POJOK-SULSEL.com, PAREPARE – Ketua Panwaslu Parepare Muh Zaenal Asnun sebelumnya mengatakan, berdasarkan hasil penelitian dan pemeriksaan terhadap laporan yang masuk dan hasil kajian pengawas pemilihan telah ia teruskan ke KPU Parepare untuk dipelajari.
“Jadi ditemukan memenuhi unsur pasal 188 juncto pasal 71 ayat 3 undang-undang nomor 10 tahun 2016 tentang Pemilihan Gubernur, Bupati, dan Wali Kota. Sehingga kita teruskan laporannya ke KPU untuk dipelajari. Sesuai aturan, KPU punya waktu selama tujuh hari untuk mempelajari laporan yang kita teruskan itu,” kata Zaenal.
Kajian Panwaslu yang diteruskan ke KPU adalah dugaan pelanggaran administrasi pasal 188 juncto pasal 71 ayat 3 yang isinya Gubernur atau Wakil Gubernur, Bupati atau Wakil Bupati, dan Walikota atau Wakil Walikota dilarang menggunakan kewenangan, program, dan kegiatan yang menguntungkan atau merugikan salah satu pasangan calon baik di daerah sendiri maupun di daerah lain dalam waktu 6 (enam) bulan sebelum tanggal penetapan pasangan calon sampai dengan penetapan pasangan calon terpilih.
Di rekomendasi Panwas ke KPU Parepare tidak menyebutkan sanksi diskualifikasi atau pembatalan pasangan calon.

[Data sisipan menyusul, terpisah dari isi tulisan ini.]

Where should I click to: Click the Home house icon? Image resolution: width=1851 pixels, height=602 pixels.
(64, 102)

Komisioner KPUD Parepare Divisi Hukum, Hasruddin, mengungkapkan pihaknya tengah melakukan koordinasi dengan KPU Pusat.
“Sementara ini masih rangkaian koordinasi,” tulis Hasruddin, melalui pesan WhatsApp miliknya.

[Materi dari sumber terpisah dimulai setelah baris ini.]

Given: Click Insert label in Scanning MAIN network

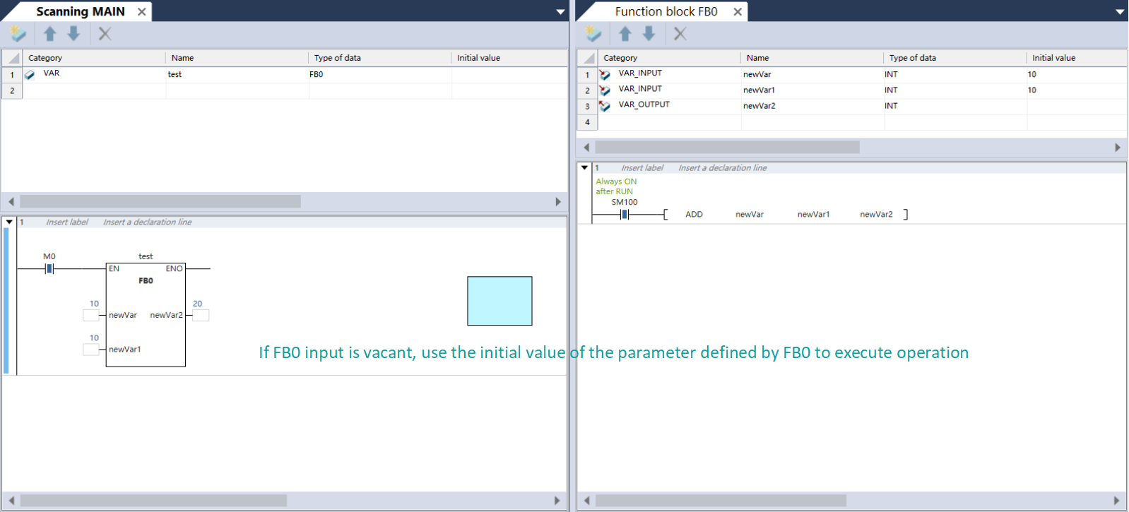Looking at the screenshot, I should pyautogui.click(x=67, y=222).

Saat ditanya apakah pihak KPUD Parepare juga kemudian nanti akan melakukan konsultasi atau meminta pertimbangan dari tim ahli dalam mengambil keputusan.
“Kita menunggu petunjuk dan hasil telaah, semua masih dalam proses,” jawab Hasruddin.

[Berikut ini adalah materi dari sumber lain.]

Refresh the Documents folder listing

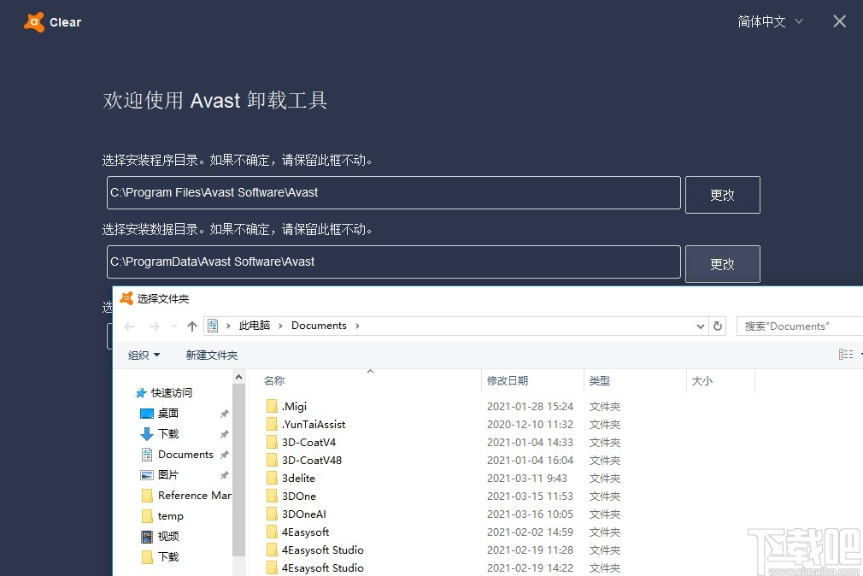[x=718, y=326]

Ditempat lain, Guru Besar Fakultas Hukum Universitas Hasanuddin Prof Dr Aminuddin Ilmar meluruskan informasi yang berkembang bahwa rekomendasi Panwaslu ke KPU Parepare, adalah diskualifikasi pasangan calon Wali Kota-Wakil Wali Kota, Taufan Pawe-Pangerang Rahim.
Menurut Prof Aminuddin Ilmar, rekomendasi yang diterima KPU dari Panwaslu Parepare tidak serta merta merupakan rekomendasi pembatalan calon.
Namun rekomendasi itu, untuk melakukan pengkajian ulang secara cermat dan membuktikan secara gamblang, atas dugaan pelanggaran administrasi yang dilakukan Petahana, Taufan Pawe.
“Rekomendasi itu tidak selalu pembatalan calon, hati-hati berargumen. Tidak mudah menentukan pelanggaran yang dilakukan petahana karena ukurannya harus jelas. Program itu dilakukan tidak dalam konteks pemerintah kota,” ingat Prof Aminuddin yang dihubungi lewat telepon, Selasa, 1 Mei 2018.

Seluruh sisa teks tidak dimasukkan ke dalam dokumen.